Records for finding described items

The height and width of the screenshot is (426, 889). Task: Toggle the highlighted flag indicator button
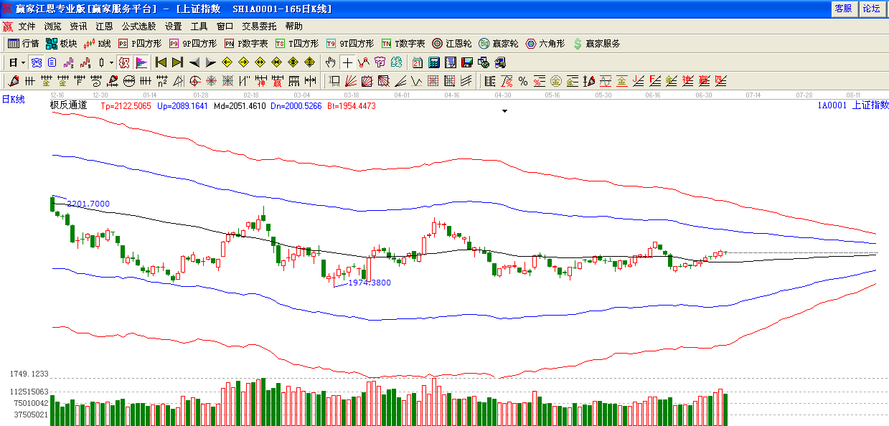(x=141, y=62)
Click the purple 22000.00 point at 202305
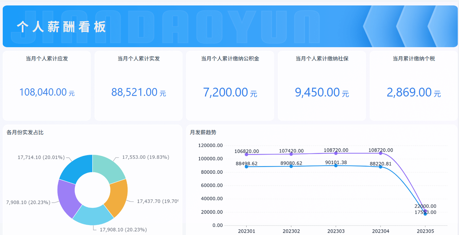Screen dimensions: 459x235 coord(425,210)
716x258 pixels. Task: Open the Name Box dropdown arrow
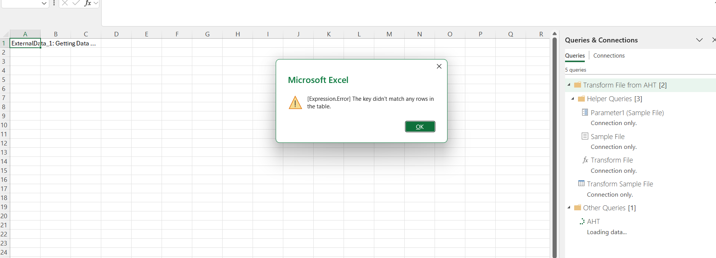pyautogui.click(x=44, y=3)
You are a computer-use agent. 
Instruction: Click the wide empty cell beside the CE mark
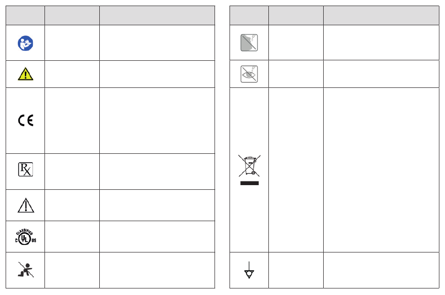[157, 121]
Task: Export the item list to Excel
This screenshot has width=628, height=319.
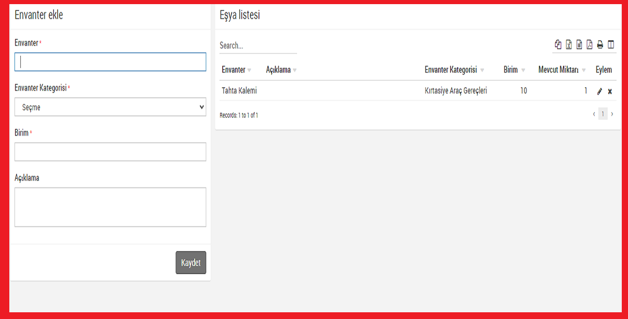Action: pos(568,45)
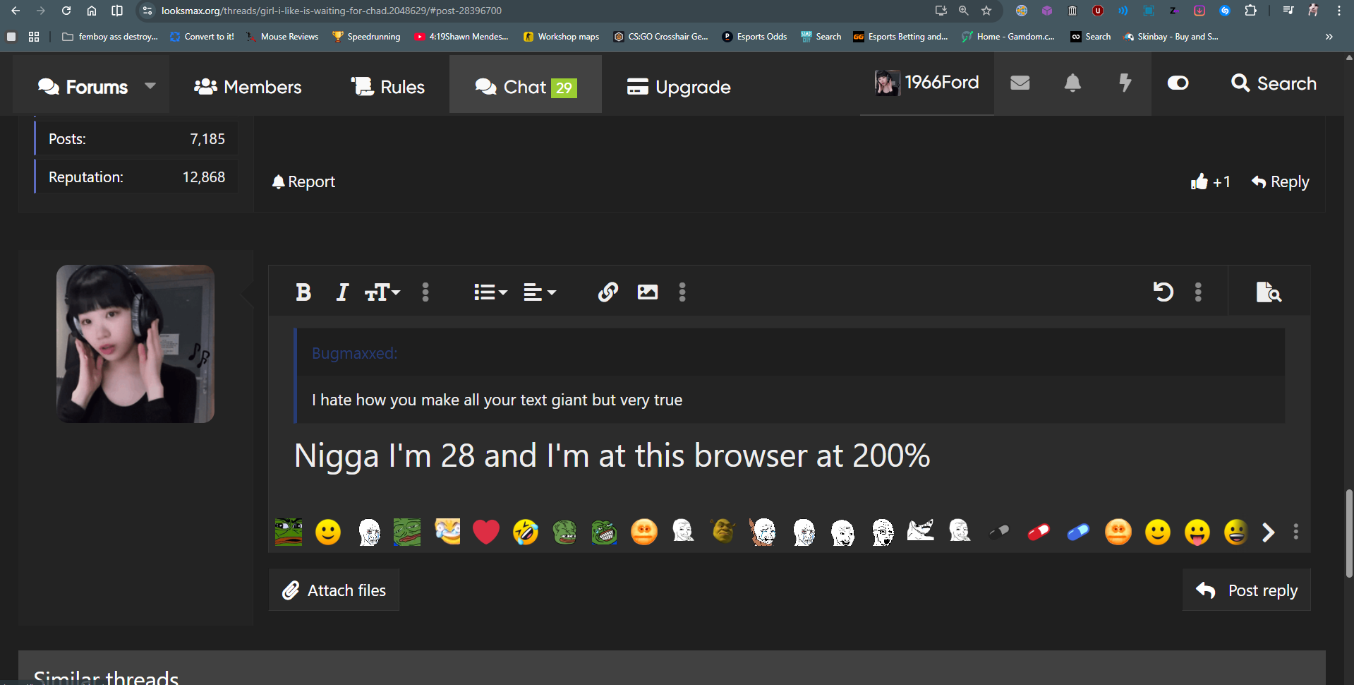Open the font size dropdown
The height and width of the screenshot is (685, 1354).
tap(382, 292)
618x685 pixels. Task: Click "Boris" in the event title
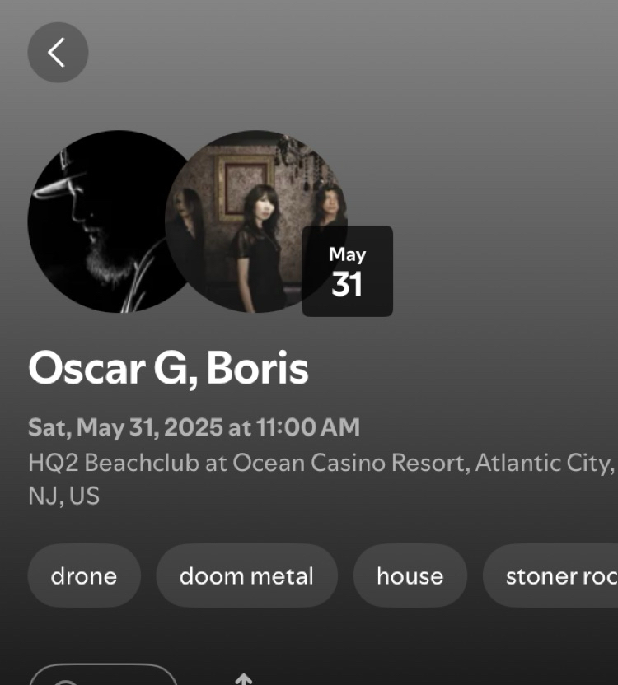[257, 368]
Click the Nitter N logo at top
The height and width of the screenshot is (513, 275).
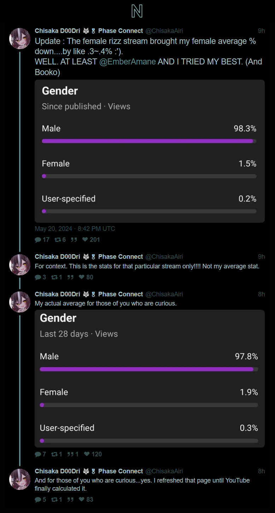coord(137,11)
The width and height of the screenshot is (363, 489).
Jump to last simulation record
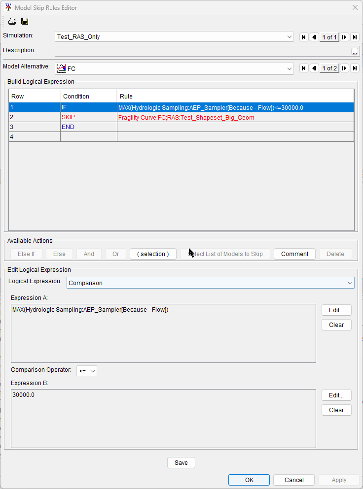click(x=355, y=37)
---
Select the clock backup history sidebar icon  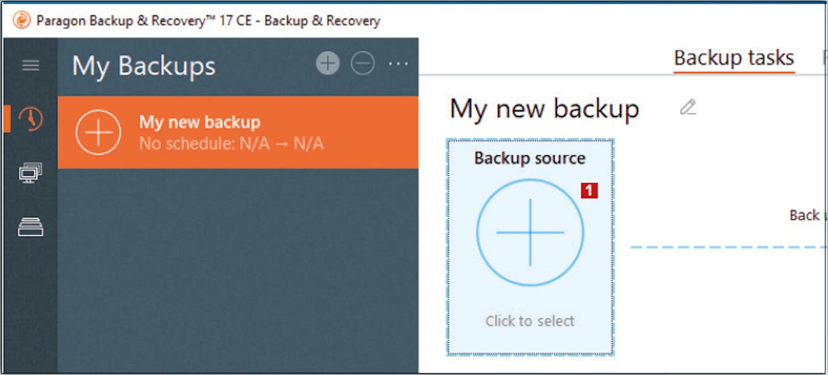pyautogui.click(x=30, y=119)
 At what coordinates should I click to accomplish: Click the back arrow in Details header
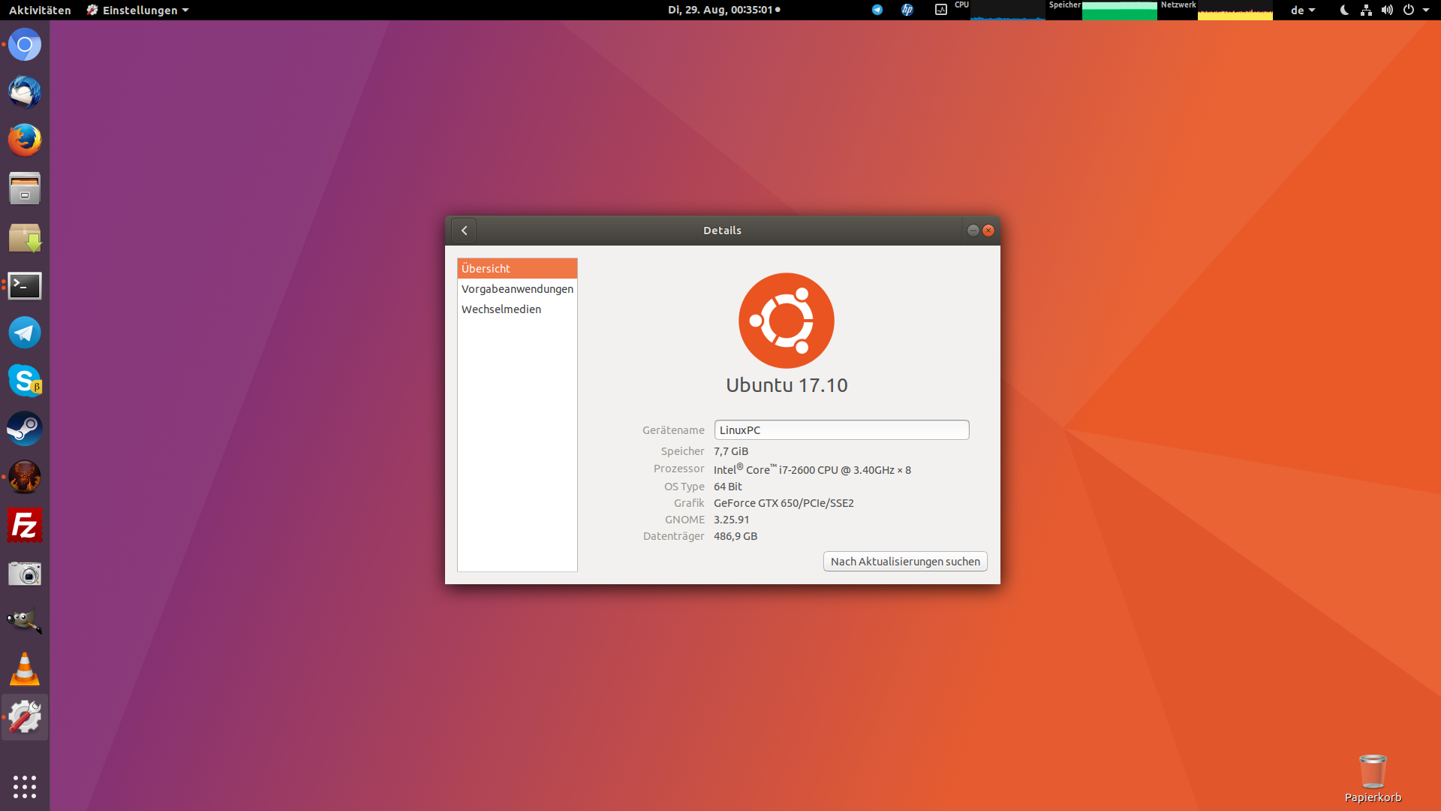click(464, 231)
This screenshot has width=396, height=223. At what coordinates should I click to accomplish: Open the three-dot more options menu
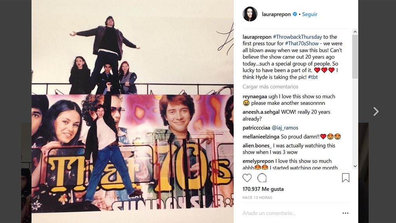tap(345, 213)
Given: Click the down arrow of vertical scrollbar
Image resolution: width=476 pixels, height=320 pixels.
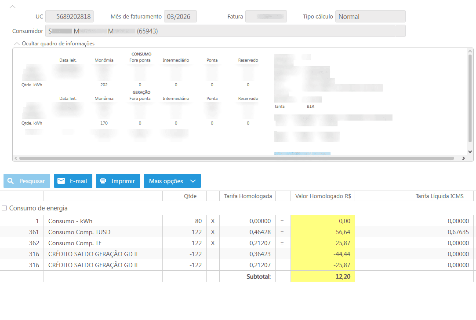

→ What to work on: Starting with the line that contains "This screenshot has width=396, height=223." and going on through the line that contains "Image resolution: width=476", output the material as a Markdown table with the columns Number and Record line, skipping blank lines and leaving the pictures out.

→ Solution to this problem:
| Number | Record line |
|---|---|
| 1 | This screenshot has width=396, height=223. At what coordinates should I click to accomplish: Open the three-dot more options menu |
| 2 | tap(345, 213) |
| 3 | Given: Click the down arrow of vertical scrollbar |
| 4 | Image resolution: width=476 pixels, height=320 pixels. |